It says that there is a force between any two objects that is proportional to the mass of the each object and inversely proportional to the square of the distance between the objects. The closer the objects are to each other, the stronger is the gravitational force. For normal objects (like you, and an apple) the size of this force is so small that it is almost undetectable. But if one of the objects is very big (like a planet) then it becomes a very strong force.

So if you get a couple of balls of styrofoam. They have some mass and so there is a force of gravity between them. But because they are not very dense they cannot come very close together. If you crush the styrofoam, you make it more dense. This would let you get the balls closer together, and so the force of gravity on the surface would be larger.
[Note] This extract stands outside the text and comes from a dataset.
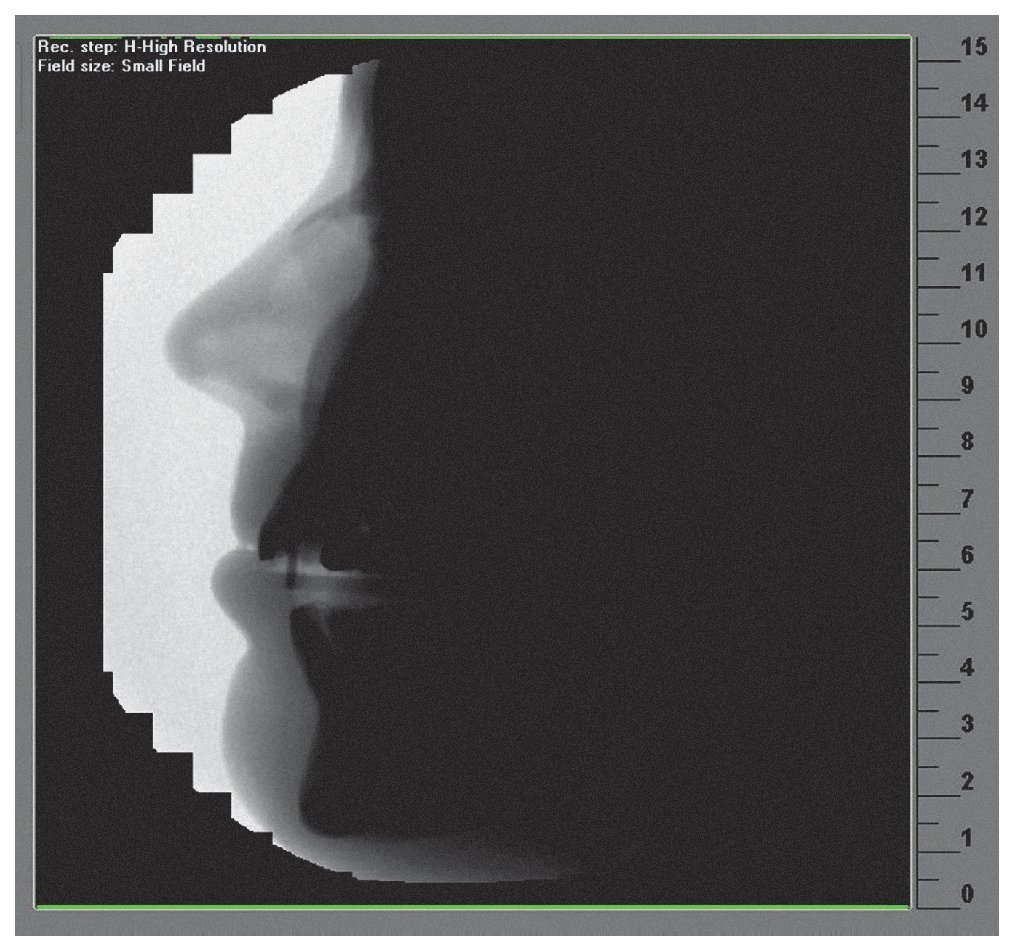1016x950 pixels.
Task: Choose the 5 tick on the height scale
Action: coord(968,612)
If you don't push the balls closer together then the force between the balls would stay the same. It is the distance between the masses that is important.

If you have a ball of any matter, there will be some gravitational force pulling it together. If the object is very big, its only gravity will pressurise the centre of the object. For example, the centre of the Earth is under very high pressure, due to the Earth's own gravity.
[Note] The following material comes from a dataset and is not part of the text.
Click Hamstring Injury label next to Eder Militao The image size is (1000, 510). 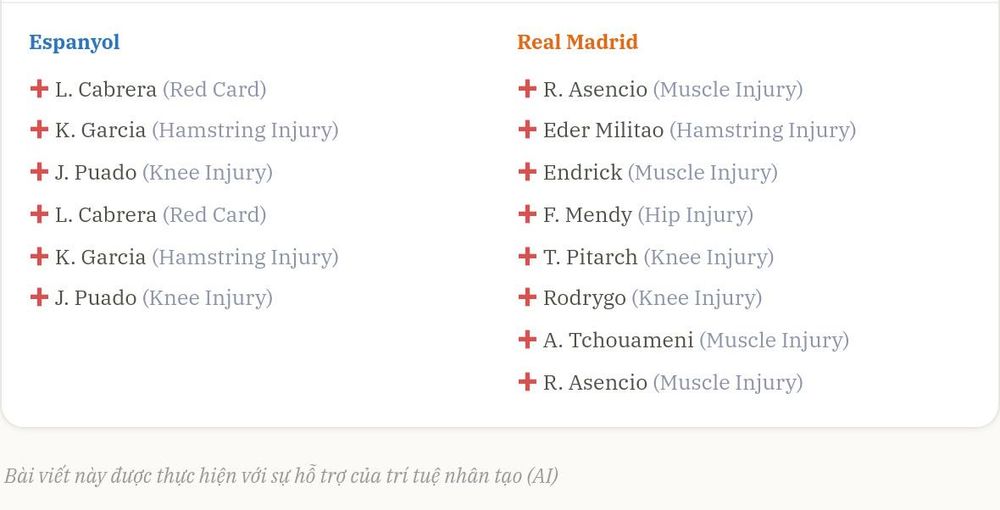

If it weren't for gravity, the gas that makes a star would fly out into space. What keeps it in one place is gravity - its own gravity. The star is literally compressed by its own gravity, and the pressure is huge. This is due to every atom being gravitationally attracted to all other atoms in the star, they are all pulled together like that - this is what we mean by "the star's own gravity". If the star is massive enough, its own gravity will crush it until it collapses into a neutron star, or even into a black hole.

A star is very massive, and its own gravity would be enough to crush it, if it didn't have a nuclear furnace inside which provides the energy to stop this. But when a star runs out of fuel, its own gravity is enough to crush the core of the star. Since you now have the same amount of mass in a smaller ball, the gravity on the surface is greater.
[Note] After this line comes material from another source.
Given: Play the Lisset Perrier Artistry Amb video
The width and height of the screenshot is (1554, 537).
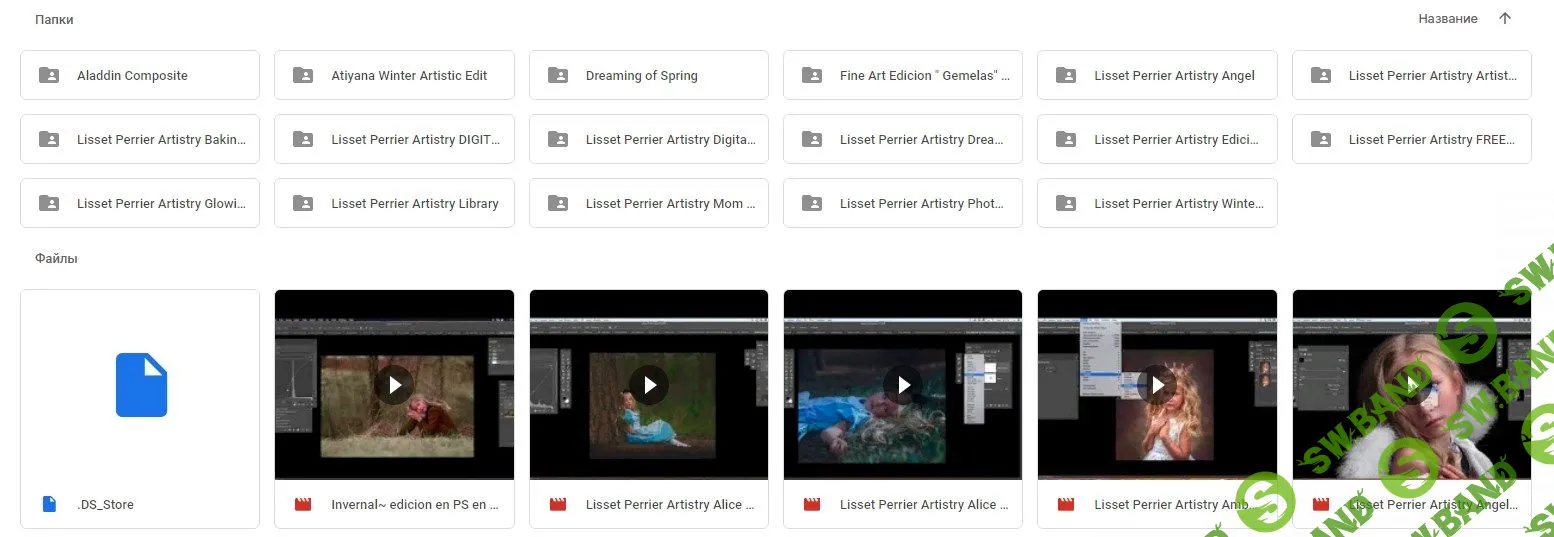Looking at the screenshot, I should 1157,384.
For a black hole this process runs away (in a way that can only be described accurately by General Relativity). The gravity gets so strong that nothing can prevent the star's complete collapse to a single point (it is a lot weirder than this, because space and time are bent by the mass). Around this is a region of space from which even light can't escape, which is why black holes look black. Furtherout from the black hole, gravity is normal. Black holes don't "suck" they just have strong gravity.

A black hole is not a "hole" in anything. Nor is it a solid object. It is a region of spacetime that is curved so much that nothing can escape this region. All of the actual black holes that we have observed seem to have formed from collapsed stars (there are other ways to make a black hole in theory, but in practice, only stars are massive enough).

None of this answers the question "why does gravity get weaker as distance increases. Perhaps that is due to how gravity spreads out from a mass. It gets weaker in a way that is analogous to how light gets weaker as you get further from a lamp.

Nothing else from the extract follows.